Pepe wrote:
AngelRho wrote:
Indeed. Those things are by no means any justification. But it does show how wartime rape becomes normalized in societies.
Do you find it "normal" these days?
I certainly don't.
You and I don’t find it normal. But we likely didn’t grow up in societies that encouraged that kind of thing.
When I was about 11 or 12 years old, I knew a girl who’d been raped by her father and another girl who’d been raped by her cousin and had sex with her uncle. The uncle was about my age. After some time getting to know this particular family, I decided to put some distance between myself and them. I just wasn’t raised that way.
Time passed.
In college I studied sociology. Turns out incest is rampant in certain communities—in particular rural and urban black communities, Appalachia, and the Mississippi Delta. I was like, ok, that explain a lot, but it didn't occur to me I’d ever teach in “those” kinds of places.
Then I got my first teaching gig, and I really wasn't prepared for how backwards this place was. Plus I was an absolutely awful teacher back then. I had this one girl in my glass who was a couple months pregnant. She was sent to alternative school when she got close to term, and I briefly saw her again after she had the baby. This girl was in 7th grade, meaning she’d been sexually active since around 11 years old.

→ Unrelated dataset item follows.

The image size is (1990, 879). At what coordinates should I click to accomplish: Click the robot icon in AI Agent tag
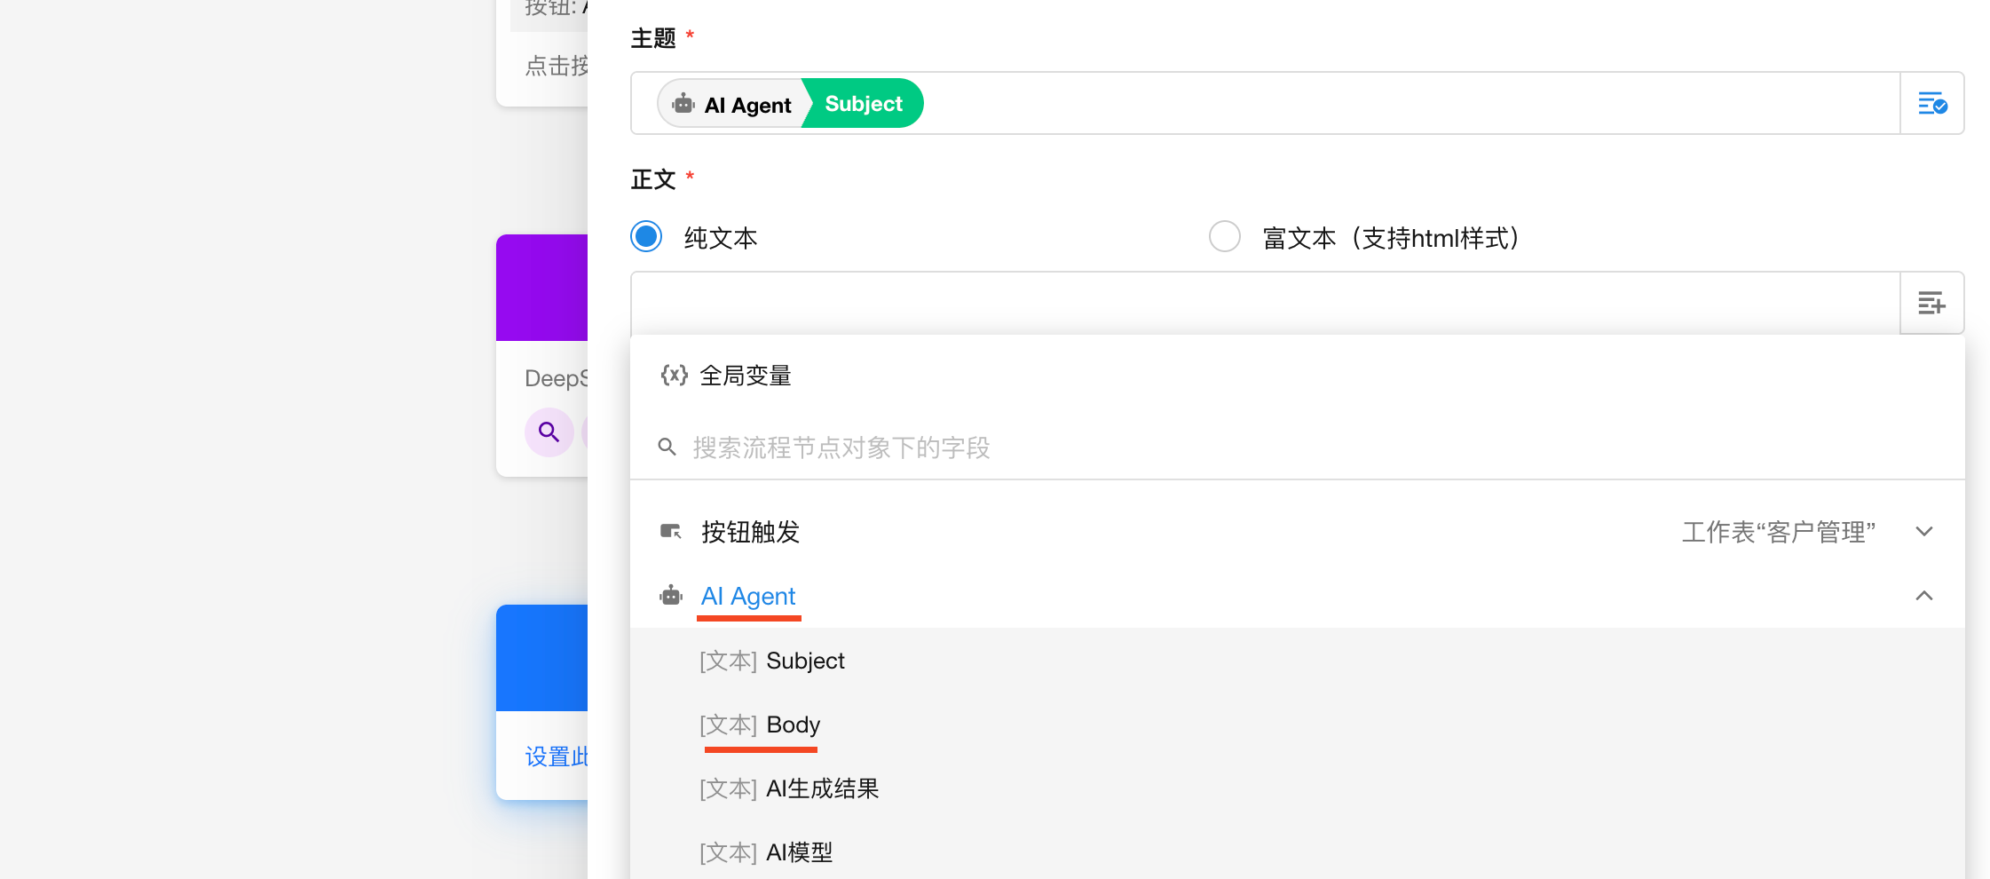coord(683,104)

I was thinking if she’d been my daughter, somebody would be in prison. So why didn't her parents press charges? Pure speculation, of course, but if the father was a family member, it starts to make sense why there’d be no interest in prosecuting a child rapist.
Then it hit me--this kind of thing happens ALL THE TIME and nobody says a word about it. When I moved to the Delta, I found this was encouraged among the more impoverished population. For many people, incest IS normal, whereas for people like myself it's repulsive.
Something being normal doesn't make it right. It doesn't indicate good mental health among those trapped in it. It doesn't indicate a culture that embraces justice and freedom. But there’s no point either to saying it isn't “normal” because we are culturally averse to it.
Rape in the context of war is only not normal because war is never normal. The rape of Nanking is an example of a military culture that has come to accept rape as a feature of war. It is perfectly normal for men to desire sexual gratification, which “normally” happens in the context of a married relationship. The risk of losing one’s life coupled with long deployment and no consequences plus encouragement from other soldiers and even officers means a high likelihood that something like Nanking will inevitably happen. Even worse is when military officers ORDER soldiers to do it.